Tears sprang to Bun Keats’s eyes, but she bent over and began picking up soggy towels.

“I don’t think these rooms are part of the agreement, Miss Wyvern,” she said. “I’d already laid out your bath in the north wing.”

“Mop up this mess,” Phyllis Wyvern said, ignoring her. “Use the towels. There’s nothing worse than a wet floor. Someone could slip and break their neck.”

I took the opportunity to make myself scarce.

Outside, the weather had worsened. I watched from the drawing room window as the snow, driven by a merciless north wind, blurred the outlines of the vans and lorries. By late afternoon, the wind had lessened a little and the stuff was now coming straight down in the gathering dark.

I turned from the window to Daffy, who was sunk deep into an armchair, her legs dangling over the arms. She was reading Bleak House again.

“I love books where it’s always raining,” she had once told me. “So much like real life.” I wasn’t sure if this was one of her clever insults, so I did not reply.

“It’s snowing like stink outside,” I said.

“It always snows outside. Never inside,” she said without looking up from her book. “And don’t say ‘stink.’ It’s common.”

“Do you think Father will make it home from London?”

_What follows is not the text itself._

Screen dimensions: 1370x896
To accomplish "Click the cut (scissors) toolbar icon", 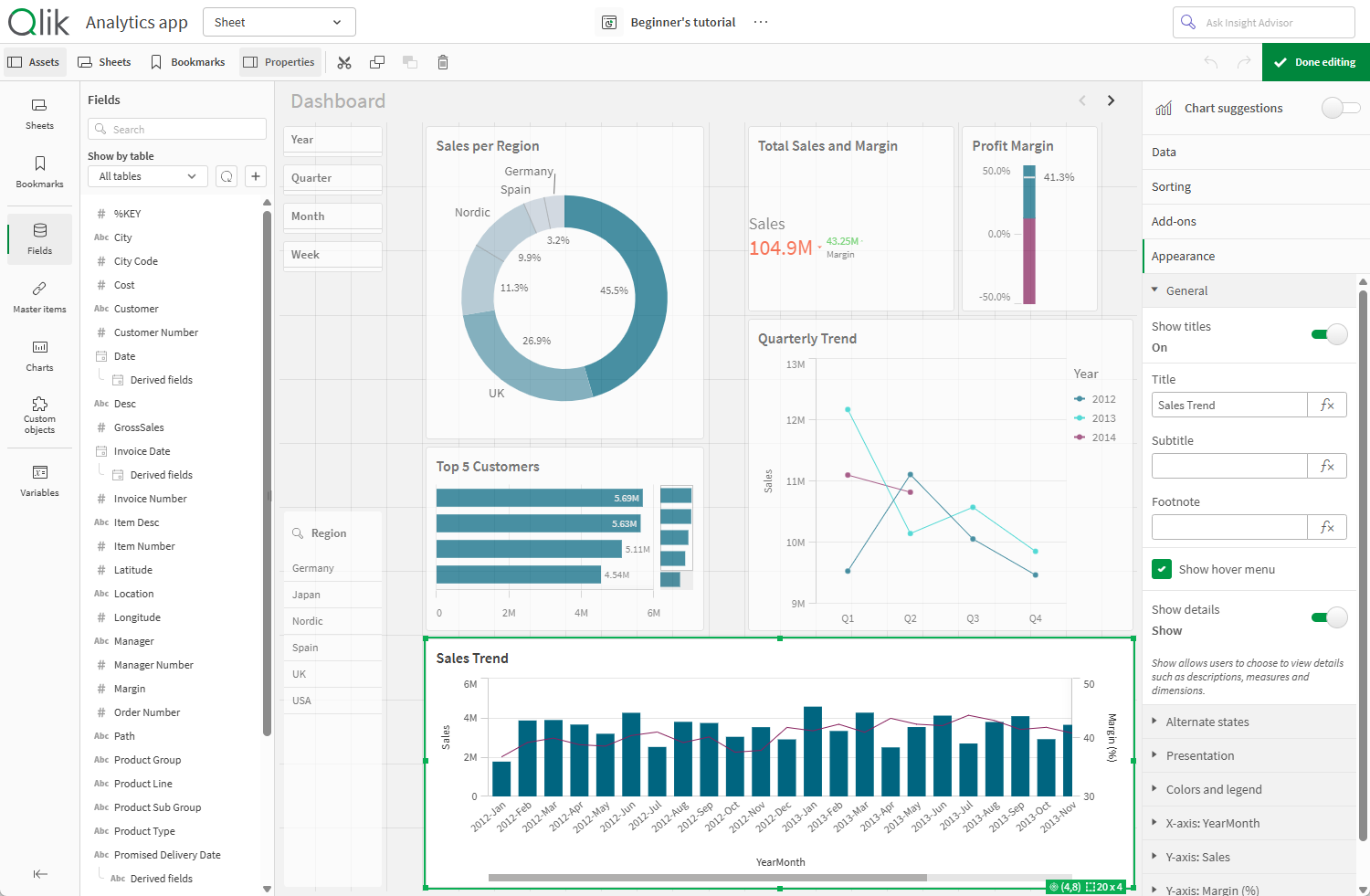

Daffy shrugged. “If he does, he does. If he doesn’t, he can bunk over the night at Aunt Felicity’s. She doesn’t usually charge him more than a couple of quid for bed and breakfast.”

She reversed herself in the chair, making it clear that the conversation was at an end.

“I met Phyllis Wyvern this morning,” I said.

Daffy did not reply, but I saw that her eyes had stopped moving across the page. At least I had her attention.